DECIDED DECEMBER 10, 1996
This case presents the issue of whether a default judgment entered against a defendant constitutes a "prior sentence" for purposes of assessing criminal history points under the United States Sentencing Commission Guidelines. See USSG sec. 4A1.1 & .2(a) (1995). Appellant LaShawn Jiles was convicted of armed bank robbery and of using and carrying a firearm in relation to a crime of violence. At sentencing, the district court assessed the appellant criminal history points based on municipal ordinance violations for assault and battery and retail theft arising from five separate default judgments entered due to the appellant's failure to appear in municipal court.
Jiles does not dispute that penalties awarded for these types of municipal violations are properly considered prior sentences under the Sentencing Guidelines. Because retail theft and assault and battery are municipal offenses which are also violations of state criminal law, sentences for such offenses are treated as if the defendant had been convicted under state law. *fn1 See USSG sec. 4A1.2, comment. (n. 12). Rather, appellant argues that these judgments, because they were entered as a result of his failure to appear rather than his personal plea of guilty or no contest, do not sufficiently establish his guilt and therefore should not be considered in computing his criminal history level. The district court rejected this argument. Because we agree that federal sentencing is not a proper forum in which to challenge prior convictions, we affirm the sentence imposed by the district court.

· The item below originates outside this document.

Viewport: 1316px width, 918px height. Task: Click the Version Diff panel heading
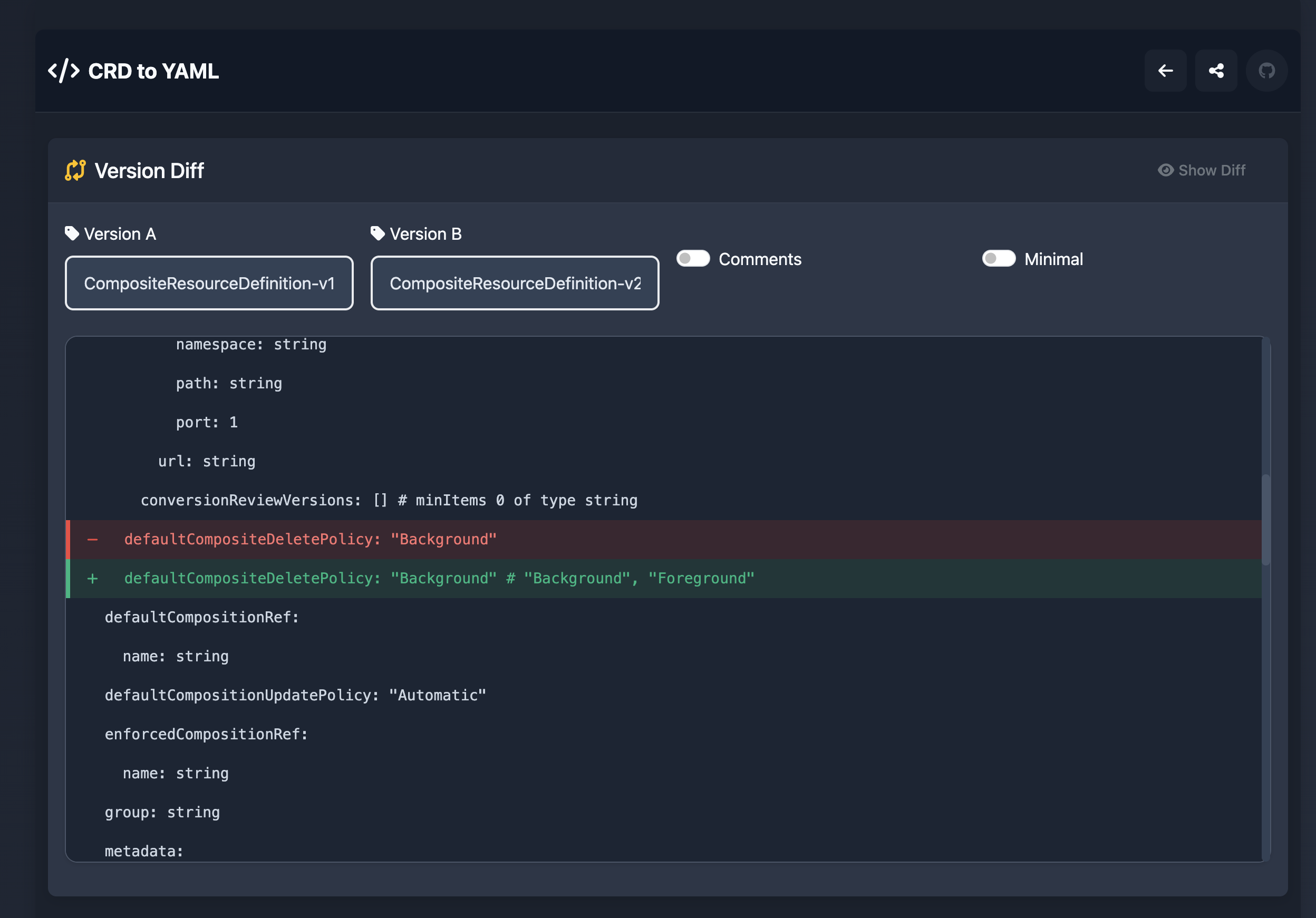(149, 171)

As an initial matter, we note that a plain reading of the Sentencing Guidelines in conjunction with Wisconsin law does not support appellant's argument that a default judgment in Wisconsin does not constitute a sufficient adjudication of guilt under the Sentencing Guidelines. Under Wisconsin law, a person charged with a municipal violation who fails to appear in court is deemed to have entered a plea of no contest, in other words a plea of nolo contendere. See WIS. STAT. ANN. sec. 800.09(2)(b) (West Supp. 1995-1996). The Sentencing Guidelines provide that a plea of nolo contendere is considered an adjudication of guilt and that a sentence imposed pursuant to such a plea is properly considered a "prior sentence." *fn2 See USSG sec. 4A1.2(a)(1) (defining "prior sentence" as "any sentence imposed upon adjudication of guilt, whether by guilty plea, trial, or plea of nolo contendere, for conduct not part of the instant offense."). *fn3 In addition, common sense would lead one to conclude that default judgments must constitute "prior sentences" for purposes of assessing criminal history points. A contrary rule would create a perverse incentive: a defendant's failure to appear in court would prevent the use of the conviction as the basis for enhancing a subsequent federal sentence.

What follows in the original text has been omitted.